Expectedly, HRQoL scores were significantly lower and levels of depression and anxiety higher in patients with pancreatic cancer compared with population norms, indicating that there is scope to improve supportive care of patients until screening or early diagnosis is improved, or treatments that provide clear survival advantages become available.
A limitation of the current study is the lack of quantitative analysis, such as meta-analysis, of the epidemiological data. Nonetheless, we were able to quantify the aggregate number of life-years and QALYs lost due to pancreatic cancer in Europe each year. Various methods of incorporating equity concerns into standard QALY-based economic evaluations have been implemented, such as considering different incremental cost-effectiveness ratio (ICER) thresholds . The PS approach that we have used includes an equity-weighting component that demonstrates the nearly complete loss of healthy life associated with pancreatic cancer. Recent developments such as value-based pricing in the UK and policies in other countries reflect an increasing willingness of decision-makers to account for such weightings in QALY-related assessments [81, 82]. The estimates of aggregate life-years and QALYs lost to pancreatic cancer demonstrate the magnitude of the disease’s impact in Europe and raise the question of how health systems are managing this burden.
We found few studies that assessed the cost of pancreatic cancer; in those identified, methodologies varied between studies. Hospitalisation accounted for the major component of direct costs, followed by interventions and chemotherapy, with some variation between countries. This was consistent with data from a large US study showing that hospitalisations and cancer-directed procedures accounted for the largest fraction of health care costs .
The findings of this systematic review show that the real-world median survival time of patients with pancreatic cancer in Europe was less than 5 months and less than 10 % of patients survived beyond 5 years. Survival at 1 year was highest in patients with early stage disease who undergo resection, highlighting the need for improved early diagnosis. Our results confirm those of individual pan-European registry studies and US studies that report similar incidence and mortality rates for pancreatic cancer, reflecting the poor prognosis. Our analyses demonstrate the considerable burden of pancreatic cancer in Europe, with almost a million aggregate life-years lost and an almost complete loss of healthy life in affected individuals. Quantifying the number of life-years and QALYs lost provides a method to compare the relative burden of different cancers in the context of value-based pricing and to evaluate treatment options in view of the projected increase in disease burden  over the next 15 years.

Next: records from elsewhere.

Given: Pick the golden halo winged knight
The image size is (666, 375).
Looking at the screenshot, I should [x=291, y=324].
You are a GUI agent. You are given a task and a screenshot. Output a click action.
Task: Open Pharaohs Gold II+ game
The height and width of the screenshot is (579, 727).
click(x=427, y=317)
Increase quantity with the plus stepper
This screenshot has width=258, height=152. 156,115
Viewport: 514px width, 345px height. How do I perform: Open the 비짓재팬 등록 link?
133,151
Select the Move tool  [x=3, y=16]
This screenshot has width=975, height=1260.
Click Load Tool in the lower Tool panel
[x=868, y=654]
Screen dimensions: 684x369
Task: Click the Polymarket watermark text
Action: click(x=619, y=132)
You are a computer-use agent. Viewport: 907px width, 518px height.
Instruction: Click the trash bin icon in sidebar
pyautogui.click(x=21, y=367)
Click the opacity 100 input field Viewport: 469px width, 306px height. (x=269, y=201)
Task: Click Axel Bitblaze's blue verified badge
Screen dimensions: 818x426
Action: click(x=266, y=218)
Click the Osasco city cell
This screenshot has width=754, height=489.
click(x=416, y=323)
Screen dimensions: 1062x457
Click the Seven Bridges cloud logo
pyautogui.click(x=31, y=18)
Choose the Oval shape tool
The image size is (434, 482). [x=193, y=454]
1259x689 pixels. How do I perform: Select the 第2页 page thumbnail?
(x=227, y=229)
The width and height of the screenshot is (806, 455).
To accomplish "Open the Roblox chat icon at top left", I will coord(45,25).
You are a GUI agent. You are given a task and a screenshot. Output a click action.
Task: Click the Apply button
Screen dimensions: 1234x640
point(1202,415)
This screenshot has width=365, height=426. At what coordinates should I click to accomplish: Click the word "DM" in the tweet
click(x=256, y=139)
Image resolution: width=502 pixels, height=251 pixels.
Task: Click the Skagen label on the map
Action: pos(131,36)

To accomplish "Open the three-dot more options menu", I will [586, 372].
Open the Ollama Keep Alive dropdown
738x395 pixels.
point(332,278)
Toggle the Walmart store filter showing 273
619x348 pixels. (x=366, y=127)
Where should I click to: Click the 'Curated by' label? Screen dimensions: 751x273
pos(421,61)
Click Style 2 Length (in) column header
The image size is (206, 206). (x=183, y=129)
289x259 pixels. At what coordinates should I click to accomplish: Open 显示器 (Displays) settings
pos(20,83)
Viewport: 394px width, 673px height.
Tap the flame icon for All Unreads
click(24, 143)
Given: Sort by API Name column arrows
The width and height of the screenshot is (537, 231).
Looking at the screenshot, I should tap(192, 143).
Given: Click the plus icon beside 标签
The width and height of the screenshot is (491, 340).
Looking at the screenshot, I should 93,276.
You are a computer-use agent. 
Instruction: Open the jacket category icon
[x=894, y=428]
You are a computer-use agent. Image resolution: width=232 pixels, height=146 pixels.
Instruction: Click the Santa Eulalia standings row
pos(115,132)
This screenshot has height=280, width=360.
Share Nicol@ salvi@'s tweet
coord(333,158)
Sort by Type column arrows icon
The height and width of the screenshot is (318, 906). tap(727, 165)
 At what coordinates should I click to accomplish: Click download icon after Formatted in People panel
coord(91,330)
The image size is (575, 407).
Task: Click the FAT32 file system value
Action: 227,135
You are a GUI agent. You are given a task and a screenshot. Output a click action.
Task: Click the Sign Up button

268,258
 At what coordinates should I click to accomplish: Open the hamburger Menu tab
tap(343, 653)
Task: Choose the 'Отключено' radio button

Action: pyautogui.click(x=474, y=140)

This work was funded by Celgene Corporation.
Conflict of Interest
AP and KD are employed by Celgene and own shares in the company. KAA, AH, CP and IP are employees of Dolon Ltd., which received payment from Celgene for services undertaken in support of this work. AC and JV have acted as a paid consultant to Celgene. AF has acted as a paid consultant to Celgene and also Merck Serono, Amgen, Bayer, Sanofi, Roche and Lilly. MD has acted as a paid consultant to Celgene, Novartis, Sanofi, Merck and Roche.